Best practices for code profiling

This page aims to list the best practices to follow when profiling code to analyse its performance. Some advice is general and applies regardless of the machine used, while other advice is specific to the Jean Zay machine.

Choosing a test case

The bottlenecks of a code can vary widely depending on the configuration and size of the test case used or the number of MPI processes chosen for execution.

  • Use a test case that is representative of the jobs you run (or plan to run) on Jean Zay as part of your project.
  • If you have very different configurations, it may be interesting to profile several different configurations to get a better idea of the impact of the test case on performance.

Compilation

Most code profiling tools require that debugging symbols be present in the analysed executable to function. In some cases, profiling will be possible without debugging symbols, but the results obtained will be difficult to exploit (absence of function names, line numbers, etc.).

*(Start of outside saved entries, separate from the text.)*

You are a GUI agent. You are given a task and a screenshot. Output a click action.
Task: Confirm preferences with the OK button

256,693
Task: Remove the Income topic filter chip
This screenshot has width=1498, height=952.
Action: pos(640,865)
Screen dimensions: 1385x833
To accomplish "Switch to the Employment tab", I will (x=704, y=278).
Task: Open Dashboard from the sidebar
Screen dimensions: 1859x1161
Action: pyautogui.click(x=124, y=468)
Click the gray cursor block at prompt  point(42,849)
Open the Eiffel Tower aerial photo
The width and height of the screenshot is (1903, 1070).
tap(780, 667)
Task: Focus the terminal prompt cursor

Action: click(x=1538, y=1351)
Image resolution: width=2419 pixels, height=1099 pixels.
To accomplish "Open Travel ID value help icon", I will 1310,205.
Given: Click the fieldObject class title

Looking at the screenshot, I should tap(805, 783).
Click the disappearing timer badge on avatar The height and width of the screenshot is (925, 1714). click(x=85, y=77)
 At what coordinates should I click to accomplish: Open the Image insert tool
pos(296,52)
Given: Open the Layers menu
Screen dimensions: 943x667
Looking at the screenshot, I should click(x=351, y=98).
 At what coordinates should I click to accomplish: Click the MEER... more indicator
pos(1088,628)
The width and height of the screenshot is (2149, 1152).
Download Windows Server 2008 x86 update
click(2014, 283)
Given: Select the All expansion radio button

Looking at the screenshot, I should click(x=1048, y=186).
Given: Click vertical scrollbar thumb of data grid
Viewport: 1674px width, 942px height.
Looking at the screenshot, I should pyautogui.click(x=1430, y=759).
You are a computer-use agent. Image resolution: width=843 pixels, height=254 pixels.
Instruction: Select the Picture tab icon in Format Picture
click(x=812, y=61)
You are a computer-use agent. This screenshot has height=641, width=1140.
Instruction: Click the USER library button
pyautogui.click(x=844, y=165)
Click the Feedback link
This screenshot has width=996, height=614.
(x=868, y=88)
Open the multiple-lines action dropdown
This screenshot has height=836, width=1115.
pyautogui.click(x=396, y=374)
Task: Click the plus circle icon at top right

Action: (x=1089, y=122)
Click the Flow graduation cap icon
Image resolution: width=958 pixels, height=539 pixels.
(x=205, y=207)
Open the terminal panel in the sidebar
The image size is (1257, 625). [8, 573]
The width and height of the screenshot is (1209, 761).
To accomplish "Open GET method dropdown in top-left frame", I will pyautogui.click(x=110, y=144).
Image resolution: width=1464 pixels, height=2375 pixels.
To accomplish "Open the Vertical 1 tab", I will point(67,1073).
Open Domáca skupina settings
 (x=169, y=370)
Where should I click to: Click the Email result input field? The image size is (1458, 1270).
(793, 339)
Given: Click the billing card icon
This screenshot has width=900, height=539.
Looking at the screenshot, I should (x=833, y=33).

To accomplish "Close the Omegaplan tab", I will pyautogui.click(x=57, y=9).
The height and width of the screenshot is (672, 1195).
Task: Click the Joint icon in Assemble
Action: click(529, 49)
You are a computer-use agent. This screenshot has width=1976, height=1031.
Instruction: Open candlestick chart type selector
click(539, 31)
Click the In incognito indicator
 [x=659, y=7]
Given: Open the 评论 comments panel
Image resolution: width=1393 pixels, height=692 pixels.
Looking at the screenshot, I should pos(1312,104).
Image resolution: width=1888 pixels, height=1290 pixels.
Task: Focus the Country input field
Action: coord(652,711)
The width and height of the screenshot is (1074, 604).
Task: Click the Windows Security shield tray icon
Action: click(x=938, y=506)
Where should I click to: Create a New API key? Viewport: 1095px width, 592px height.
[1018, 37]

  • Use the same compilers and compilation options as your production jobs.
  • Enable debugging mode during compilation (usually with the option -g) but make sure to explicitly specify the desired optimisation level (e.g. -g -O3) as many compilers disable optimisations by default when debugging mode is enabled. The NVIDIA compilers support the option -gopt which allows you to enable debugging mode without changing the optimisation level.

Execution

  • If you are using less than one node, it may be interesting to use the exclusive mode (option --exclusive of Slurm) for your job to be sure that there are no effects related to potential node sharing.
  • For security reasons, access to certain hardware performance counters is restricted by default. When your job is exclusive, you can obtain more complete code profiles by specifying the Slurm constraint prof (option -C prof of Slurm) which allows full access to the performance counters (kernel parameter perf_event_paranoid=-1).